La selección argentina se encuentra en plena preparación para el crucial partido de semifinales contra Inglaterra en el Mundial 2026, un encuentro marcado por la historia y la presión que implica avanzar hacia la final. Tras un desempeño por debajo de lo esperado en el último duelo frente a Suiza, el cuerpo técnico decidió introducir cambios importantes en el esquema táctico para mejorar la solidez en defensa.

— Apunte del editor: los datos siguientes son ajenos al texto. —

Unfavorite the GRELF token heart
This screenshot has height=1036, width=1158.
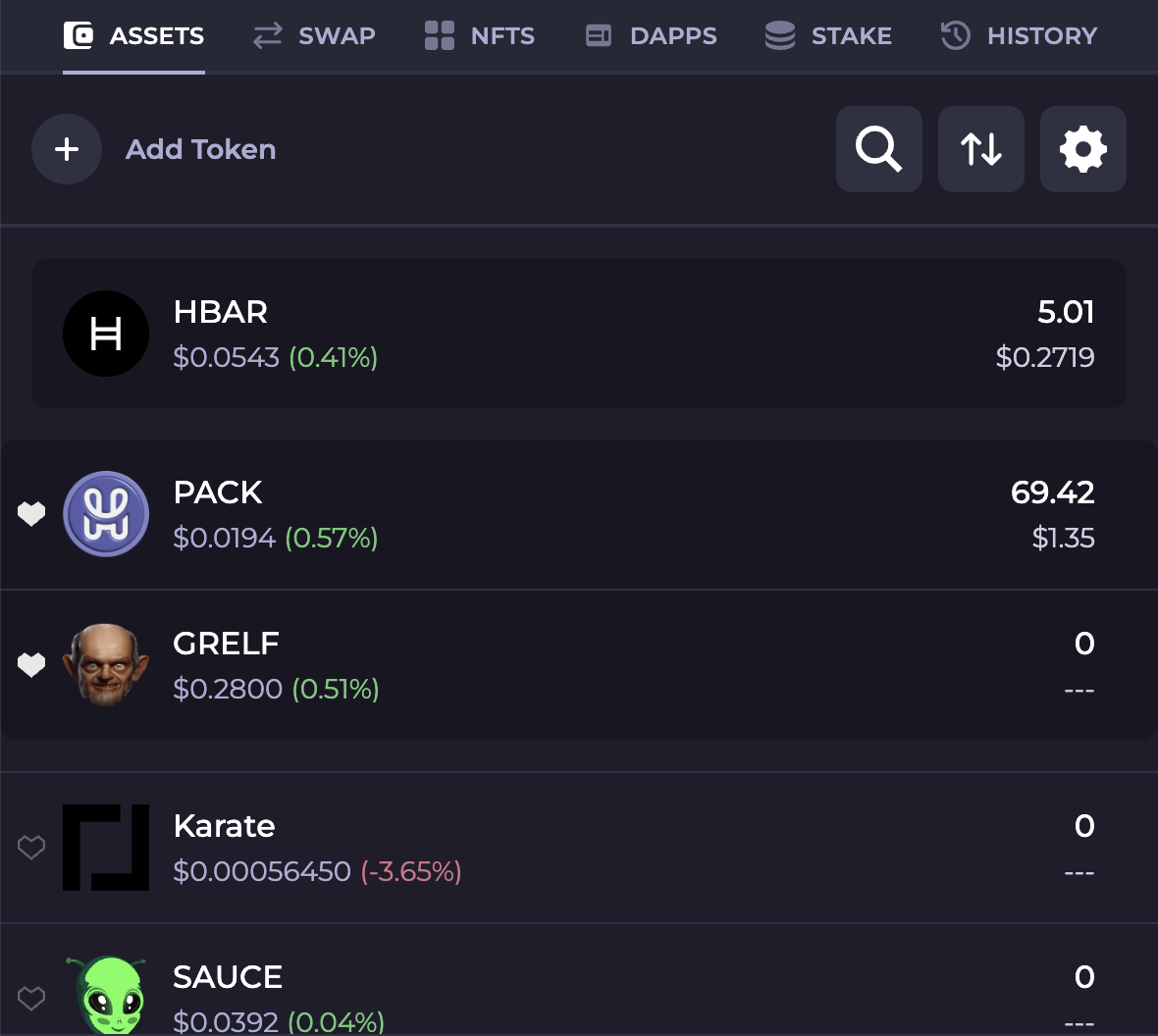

En la práctica más reciente llevada a cabo en Kansas City, el entrenador Lionel Scaloni ensayó una formación renovada que incluye a Nicolás Otamendi en lugar de Rodrigo De Paul, con el objetivo de darle mayor firmeza al eje defensivo. Esta modificación responde a la necesidad de hacer frente a un equipo inglés con un juego aéreo destacado y atacantes con buen manejo del área, como Jude Bellingham y Harry Kane.
Inglaterra llega a esta instancia con un plantel equilibrado y capacidad para concretar oportunidades desde distintas posiciones, por lo que reforzar la línea defensiva es una decisión estratégica que busca minimizar riesgos y contener la ofensiva rival. Scaloni ya había considerado adoptar un planteamiento más cauteloso en fases decisivas del torneo, reconociendo la importancia de adaptarse a la presión y la intensidad del partido.
Con el duelo programado para el miércoles, la expectativa crece entre los jugadores y el cuerpo técnico. La implementación de una defensa más sólida se presenta como una de las claves para que Argentina pueda mantener la ventaja y encaminarse hacia la final del campeonato.